HOW TO COMPLETE THIS TASK: Report each line from the records where the string "Expand" turns up.
▼
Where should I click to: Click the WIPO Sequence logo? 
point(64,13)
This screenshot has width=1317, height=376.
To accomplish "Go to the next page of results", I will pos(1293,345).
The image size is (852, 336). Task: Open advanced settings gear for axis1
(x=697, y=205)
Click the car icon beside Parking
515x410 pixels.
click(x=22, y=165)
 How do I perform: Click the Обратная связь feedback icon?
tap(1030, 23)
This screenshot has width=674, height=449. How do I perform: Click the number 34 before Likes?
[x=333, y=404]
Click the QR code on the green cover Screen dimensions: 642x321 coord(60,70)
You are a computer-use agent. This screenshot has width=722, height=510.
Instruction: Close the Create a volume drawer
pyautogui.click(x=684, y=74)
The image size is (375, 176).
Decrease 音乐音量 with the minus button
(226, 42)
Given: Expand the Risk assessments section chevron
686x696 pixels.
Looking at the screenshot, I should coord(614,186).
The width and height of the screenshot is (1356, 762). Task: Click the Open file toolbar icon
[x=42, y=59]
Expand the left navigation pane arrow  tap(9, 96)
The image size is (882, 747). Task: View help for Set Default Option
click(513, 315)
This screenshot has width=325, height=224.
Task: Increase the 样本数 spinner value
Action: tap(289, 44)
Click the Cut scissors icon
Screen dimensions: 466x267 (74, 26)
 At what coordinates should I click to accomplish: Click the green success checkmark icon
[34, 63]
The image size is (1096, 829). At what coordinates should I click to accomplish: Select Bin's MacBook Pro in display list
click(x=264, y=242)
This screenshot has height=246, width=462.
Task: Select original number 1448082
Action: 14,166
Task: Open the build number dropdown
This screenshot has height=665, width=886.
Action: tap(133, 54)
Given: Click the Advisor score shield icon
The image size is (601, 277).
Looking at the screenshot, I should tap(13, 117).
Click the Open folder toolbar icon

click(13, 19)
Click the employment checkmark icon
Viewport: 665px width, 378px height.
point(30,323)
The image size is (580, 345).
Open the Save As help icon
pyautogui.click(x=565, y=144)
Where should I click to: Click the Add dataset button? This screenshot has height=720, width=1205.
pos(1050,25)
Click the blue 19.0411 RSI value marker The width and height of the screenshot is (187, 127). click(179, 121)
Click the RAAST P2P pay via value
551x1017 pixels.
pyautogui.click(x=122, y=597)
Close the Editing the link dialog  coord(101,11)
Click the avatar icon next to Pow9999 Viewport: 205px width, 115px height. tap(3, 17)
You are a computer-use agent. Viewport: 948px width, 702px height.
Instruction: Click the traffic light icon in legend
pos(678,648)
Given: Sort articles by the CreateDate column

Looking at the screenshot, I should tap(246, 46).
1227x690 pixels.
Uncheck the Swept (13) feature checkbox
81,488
▲
OUTPUT:
Given: Expand the Risk assessments section chevron
Expand the left navigation pane arrow  tap(9, 96)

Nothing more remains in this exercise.